Monday, October 1, 2007

Arctic and Antarctic heat balance

The one fact that I find most disturbing about the Global Warming debate is that climatologists think that the Antarctic temperature has dropped by a degree. What this is really saying is that it is very likely that the net heat gain in the Arctic is almost exactly offset by the net heat loss in the Antarctic. Which implies that the greenhouse gas explanation is spurious.

The effect unfortunately looks a lot different at the two poles, due in the one case to a nearly closed off circulation system and a strongly disrupted one on the other hand. I think it will be very difficult to achieve scientific precision. However, the greenhouse effect is categorically not warming the Antarctic, and it needs to be if the theory is to retain any credence.

It makes total sense that the two poles are slightly out of balance in their ability to lose and gain heat. Variability is then a function of the corrective process. And it appears that over the centuries, the Arctic tends to warm and the Antarctic tends to chill. As I posted earlier, this can be corrected by the expedient of injecting a larger mass than normal of cold Antarctic water into the Atlantic.
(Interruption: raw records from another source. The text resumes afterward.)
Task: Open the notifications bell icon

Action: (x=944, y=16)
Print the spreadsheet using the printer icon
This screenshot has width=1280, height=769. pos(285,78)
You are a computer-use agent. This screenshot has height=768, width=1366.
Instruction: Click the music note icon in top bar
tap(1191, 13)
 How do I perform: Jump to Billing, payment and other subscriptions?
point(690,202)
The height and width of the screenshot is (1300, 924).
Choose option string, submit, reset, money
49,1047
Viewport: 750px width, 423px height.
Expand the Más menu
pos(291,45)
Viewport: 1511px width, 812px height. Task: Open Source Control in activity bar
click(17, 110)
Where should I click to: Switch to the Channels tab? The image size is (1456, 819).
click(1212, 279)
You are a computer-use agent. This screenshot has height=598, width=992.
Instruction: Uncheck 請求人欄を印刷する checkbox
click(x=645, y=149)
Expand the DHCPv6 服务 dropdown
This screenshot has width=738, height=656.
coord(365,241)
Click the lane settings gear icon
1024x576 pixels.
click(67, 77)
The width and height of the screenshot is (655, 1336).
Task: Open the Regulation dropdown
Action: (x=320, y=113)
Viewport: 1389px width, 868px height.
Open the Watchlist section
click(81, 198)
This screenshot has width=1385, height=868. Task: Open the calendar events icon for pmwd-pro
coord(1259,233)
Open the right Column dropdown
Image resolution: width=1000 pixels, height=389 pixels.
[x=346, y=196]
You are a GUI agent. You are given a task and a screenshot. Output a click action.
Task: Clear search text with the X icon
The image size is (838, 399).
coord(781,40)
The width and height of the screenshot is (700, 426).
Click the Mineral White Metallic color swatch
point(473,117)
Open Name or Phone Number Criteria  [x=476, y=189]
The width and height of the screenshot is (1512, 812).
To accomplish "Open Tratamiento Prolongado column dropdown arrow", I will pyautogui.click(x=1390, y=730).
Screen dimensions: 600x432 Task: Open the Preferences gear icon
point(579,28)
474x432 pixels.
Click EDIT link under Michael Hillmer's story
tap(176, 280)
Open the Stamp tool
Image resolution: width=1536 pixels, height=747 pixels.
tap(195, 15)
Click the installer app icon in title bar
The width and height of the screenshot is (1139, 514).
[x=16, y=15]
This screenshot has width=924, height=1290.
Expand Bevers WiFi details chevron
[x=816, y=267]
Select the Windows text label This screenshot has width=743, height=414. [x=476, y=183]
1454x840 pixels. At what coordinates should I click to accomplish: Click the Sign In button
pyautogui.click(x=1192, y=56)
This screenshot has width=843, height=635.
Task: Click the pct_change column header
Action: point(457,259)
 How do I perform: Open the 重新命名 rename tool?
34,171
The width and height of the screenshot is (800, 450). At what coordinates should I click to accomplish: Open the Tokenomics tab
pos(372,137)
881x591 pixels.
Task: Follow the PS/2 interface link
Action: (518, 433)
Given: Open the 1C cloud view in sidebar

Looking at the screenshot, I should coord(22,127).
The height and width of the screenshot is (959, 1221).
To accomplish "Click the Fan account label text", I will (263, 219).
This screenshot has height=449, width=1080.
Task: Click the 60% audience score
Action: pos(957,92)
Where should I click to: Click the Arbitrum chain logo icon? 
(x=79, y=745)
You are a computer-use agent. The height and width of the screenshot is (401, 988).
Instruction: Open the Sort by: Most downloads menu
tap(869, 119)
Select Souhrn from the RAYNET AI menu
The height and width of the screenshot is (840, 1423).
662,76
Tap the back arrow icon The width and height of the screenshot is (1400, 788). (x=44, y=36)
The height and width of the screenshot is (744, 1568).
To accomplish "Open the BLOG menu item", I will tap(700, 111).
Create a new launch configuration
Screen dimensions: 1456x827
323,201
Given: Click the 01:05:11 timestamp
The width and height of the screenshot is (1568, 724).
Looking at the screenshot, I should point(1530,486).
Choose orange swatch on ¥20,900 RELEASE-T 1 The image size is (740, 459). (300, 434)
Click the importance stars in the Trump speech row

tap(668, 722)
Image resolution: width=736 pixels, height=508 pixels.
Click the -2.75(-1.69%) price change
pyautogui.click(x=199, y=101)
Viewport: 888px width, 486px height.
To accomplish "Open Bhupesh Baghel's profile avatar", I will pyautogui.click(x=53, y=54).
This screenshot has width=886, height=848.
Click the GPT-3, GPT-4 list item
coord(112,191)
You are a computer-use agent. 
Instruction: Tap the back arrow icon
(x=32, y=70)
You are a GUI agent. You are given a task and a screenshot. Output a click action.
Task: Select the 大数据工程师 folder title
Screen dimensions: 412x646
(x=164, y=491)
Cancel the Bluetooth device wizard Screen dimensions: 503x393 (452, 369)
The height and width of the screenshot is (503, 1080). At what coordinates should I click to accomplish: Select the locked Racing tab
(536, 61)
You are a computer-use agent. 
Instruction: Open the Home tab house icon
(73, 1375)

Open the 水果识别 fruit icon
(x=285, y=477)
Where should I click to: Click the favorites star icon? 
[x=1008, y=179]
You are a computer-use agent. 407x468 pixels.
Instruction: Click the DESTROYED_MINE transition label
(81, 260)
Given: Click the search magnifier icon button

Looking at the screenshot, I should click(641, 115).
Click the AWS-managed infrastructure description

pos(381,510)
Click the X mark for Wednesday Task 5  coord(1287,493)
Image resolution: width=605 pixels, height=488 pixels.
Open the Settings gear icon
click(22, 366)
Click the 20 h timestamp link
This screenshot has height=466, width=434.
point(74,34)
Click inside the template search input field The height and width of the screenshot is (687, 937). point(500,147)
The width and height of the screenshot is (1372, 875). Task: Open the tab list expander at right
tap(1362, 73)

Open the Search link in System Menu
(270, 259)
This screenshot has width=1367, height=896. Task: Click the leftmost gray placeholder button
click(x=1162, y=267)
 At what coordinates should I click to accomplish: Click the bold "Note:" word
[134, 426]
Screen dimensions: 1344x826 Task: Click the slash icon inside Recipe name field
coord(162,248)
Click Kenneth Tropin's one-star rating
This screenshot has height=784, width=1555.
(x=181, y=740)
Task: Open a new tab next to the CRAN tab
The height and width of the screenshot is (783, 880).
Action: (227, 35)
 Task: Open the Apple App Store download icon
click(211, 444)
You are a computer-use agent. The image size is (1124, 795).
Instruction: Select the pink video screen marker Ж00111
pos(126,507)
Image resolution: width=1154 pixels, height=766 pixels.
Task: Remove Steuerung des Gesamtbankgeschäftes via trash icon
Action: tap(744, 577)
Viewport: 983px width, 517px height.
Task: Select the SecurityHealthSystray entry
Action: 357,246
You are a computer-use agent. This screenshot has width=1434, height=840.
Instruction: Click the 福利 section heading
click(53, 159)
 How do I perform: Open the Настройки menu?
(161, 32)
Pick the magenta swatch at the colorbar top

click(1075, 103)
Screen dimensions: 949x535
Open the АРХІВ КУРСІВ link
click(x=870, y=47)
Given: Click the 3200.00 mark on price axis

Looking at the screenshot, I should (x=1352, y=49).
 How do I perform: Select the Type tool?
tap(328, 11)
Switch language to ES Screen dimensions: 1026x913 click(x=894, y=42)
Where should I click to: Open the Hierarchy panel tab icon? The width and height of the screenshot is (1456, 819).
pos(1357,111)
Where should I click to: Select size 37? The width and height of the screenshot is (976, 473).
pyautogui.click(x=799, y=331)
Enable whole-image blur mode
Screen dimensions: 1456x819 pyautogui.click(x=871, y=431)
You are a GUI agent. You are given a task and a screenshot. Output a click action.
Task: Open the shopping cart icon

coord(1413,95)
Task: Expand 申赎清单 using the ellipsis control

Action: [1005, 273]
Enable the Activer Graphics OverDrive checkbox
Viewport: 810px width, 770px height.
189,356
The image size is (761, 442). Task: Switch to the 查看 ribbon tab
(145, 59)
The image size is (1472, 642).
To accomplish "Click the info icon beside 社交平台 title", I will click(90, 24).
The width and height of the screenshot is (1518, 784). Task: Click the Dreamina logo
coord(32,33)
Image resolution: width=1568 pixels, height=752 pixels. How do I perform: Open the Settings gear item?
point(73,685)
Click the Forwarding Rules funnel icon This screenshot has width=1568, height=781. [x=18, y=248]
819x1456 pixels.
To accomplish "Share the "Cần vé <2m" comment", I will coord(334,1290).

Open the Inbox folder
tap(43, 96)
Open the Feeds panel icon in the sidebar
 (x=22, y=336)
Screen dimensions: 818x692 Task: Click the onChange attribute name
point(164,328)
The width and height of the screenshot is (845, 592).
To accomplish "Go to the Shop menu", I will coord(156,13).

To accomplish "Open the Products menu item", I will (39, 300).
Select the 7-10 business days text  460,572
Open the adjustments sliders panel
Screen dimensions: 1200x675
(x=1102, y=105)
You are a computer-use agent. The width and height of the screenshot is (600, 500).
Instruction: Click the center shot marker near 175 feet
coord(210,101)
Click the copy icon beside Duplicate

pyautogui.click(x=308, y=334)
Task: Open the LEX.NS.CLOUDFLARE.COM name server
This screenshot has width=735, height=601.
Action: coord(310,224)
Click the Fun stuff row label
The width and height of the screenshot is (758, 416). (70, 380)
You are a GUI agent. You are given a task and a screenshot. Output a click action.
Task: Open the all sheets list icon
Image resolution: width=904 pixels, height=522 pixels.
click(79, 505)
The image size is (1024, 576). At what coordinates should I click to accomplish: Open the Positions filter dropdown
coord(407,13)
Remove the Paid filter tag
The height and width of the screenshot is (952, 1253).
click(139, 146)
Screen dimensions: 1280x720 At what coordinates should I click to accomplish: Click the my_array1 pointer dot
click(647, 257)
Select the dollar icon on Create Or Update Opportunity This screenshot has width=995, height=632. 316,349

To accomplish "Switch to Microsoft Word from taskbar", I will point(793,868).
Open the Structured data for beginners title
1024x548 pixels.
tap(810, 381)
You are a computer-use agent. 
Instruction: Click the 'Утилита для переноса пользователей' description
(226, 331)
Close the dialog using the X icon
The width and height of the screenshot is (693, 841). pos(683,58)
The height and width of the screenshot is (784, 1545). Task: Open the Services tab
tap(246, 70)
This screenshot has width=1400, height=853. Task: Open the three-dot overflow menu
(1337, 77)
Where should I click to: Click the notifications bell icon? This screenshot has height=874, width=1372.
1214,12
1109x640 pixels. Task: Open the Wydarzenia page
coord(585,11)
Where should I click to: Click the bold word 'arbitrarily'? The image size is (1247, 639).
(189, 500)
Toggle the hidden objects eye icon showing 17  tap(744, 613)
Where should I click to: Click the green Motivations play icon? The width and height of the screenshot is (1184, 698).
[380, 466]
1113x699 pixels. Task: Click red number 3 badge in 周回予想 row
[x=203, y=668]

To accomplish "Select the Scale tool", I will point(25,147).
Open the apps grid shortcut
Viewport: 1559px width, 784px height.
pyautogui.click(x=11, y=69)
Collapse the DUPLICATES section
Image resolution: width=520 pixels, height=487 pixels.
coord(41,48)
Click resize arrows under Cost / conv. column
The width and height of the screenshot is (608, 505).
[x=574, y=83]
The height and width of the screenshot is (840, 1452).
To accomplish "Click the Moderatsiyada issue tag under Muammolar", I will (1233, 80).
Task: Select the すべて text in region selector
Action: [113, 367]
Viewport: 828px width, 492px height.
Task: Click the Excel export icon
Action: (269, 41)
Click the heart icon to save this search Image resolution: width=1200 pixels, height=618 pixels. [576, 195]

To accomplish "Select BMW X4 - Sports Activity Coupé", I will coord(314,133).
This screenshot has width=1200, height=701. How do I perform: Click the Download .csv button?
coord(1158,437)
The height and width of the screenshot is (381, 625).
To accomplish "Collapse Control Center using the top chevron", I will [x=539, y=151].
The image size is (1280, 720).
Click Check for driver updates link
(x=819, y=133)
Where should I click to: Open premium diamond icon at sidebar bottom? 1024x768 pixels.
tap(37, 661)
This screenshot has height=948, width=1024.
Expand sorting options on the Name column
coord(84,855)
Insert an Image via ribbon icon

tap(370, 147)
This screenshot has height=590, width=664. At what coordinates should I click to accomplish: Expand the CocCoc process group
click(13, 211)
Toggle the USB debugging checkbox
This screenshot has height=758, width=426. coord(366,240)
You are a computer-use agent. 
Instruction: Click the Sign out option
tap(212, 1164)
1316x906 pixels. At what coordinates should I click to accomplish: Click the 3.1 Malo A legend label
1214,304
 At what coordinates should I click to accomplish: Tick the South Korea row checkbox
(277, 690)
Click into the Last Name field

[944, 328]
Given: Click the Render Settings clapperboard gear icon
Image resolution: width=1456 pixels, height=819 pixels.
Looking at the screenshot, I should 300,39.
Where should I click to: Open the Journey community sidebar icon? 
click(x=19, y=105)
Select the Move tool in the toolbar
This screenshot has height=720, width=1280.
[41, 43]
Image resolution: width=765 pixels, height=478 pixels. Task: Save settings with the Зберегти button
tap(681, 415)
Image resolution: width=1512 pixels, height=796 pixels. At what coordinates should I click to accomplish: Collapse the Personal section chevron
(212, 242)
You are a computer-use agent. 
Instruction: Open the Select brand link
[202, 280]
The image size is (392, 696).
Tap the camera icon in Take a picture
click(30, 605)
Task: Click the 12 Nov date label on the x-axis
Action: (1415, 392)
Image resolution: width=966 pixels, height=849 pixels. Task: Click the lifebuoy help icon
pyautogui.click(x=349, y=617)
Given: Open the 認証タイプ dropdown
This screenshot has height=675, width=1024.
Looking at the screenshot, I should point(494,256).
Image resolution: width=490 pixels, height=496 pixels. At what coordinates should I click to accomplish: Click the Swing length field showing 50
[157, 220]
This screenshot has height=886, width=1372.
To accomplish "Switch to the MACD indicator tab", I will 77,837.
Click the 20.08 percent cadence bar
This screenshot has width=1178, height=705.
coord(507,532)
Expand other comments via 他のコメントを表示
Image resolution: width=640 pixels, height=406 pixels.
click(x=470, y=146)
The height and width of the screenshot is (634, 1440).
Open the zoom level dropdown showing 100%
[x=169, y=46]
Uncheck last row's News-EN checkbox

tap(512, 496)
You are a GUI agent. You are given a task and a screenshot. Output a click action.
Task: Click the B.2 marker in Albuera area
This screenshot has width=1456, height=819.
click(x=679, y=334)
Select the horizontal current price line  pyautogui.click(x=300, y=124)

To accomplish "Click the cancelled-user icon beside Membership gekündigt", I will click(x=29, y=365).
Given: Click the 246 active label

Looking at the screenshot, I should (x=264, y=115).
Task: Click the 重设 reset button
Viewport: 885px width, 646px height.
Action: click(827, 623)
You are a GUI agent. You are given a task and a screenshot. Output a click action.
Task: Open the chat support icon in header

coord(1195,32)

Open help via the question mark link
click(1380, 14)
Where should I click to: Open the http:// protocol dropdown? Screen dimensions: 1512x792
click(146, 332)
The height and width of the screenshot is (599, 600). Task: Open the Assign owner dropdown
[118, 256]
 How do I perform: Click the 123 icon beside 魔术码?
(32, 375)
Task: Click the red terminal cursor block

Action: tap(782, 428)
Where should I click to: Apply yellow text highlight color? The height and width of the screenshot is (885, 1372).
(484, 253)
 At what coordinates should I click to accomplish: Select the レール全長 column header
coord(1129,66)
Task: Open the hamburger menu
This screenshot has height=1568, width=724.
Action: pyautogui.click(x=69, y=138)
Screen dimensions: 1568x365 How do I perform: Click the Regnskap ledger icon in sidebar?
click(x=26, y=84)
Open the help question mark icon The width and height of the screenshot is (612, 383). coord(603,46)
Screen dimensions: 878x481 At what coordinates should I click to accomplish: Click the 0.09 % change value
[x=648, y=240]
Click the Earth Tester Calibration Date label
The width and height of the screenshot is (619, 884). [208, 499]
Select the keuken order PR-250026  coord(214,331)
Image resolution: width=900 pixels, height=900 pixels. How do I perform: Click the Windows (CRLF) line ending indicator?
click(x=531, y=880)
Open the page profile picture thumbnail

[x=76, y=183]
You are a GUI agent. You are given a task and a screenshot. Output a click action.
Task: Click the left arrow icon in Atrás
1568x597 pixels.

The last major injection took place in the fifteenth century, triggering the little ice age in Europe. What we do not understand is if this process is triggered by a warming Arctic in some manner or is just random. With our sparsity of knowledge, we see a likely direct connection from this one data point. Yet I am not sure that we can trace another such event since the Bronze Age. The Romans did grow grapes in England after all.

We really need to get a better handle on post Bronze Age climate. The cooling effect could actually be controlled by a normal low level pulsing of the currents that may cycle through several decades and is only rarely disturbed.

Without a corrective measure, I am certain that the Arctic will return to Bronze Age conditions, which we are swiftly approaching right now. Those conditions are inherently stable unless there is an injection of cold water into the South Atlantic.

Now you know why I am looking over my shoulder.


2 comments:

Anonymous said...

Now you know why I am looking over my shoulder.
No, I'm not getting it. Could you spell it out for me a little, please?

arclein said...

Our best reported data point is the little ice age and the lack of explanation thereof. It struck after a warming spell that was every bit as strong as todays.

I have also shown that a very low level of net warming will still end in a rapid melt such as we are witnessing. The next decade now promises to be like this last event.

The counter to this seems to be a temperature drop in the antarctic with a possible zero net global gain. It should be going the other way if the human causation boys are right.

I have this horrible vision of our current climate regime ending abruptly with the injection of cold water from the south into the Atlantic.

On the basis of our current ignorance, I am loath to rule out such an event.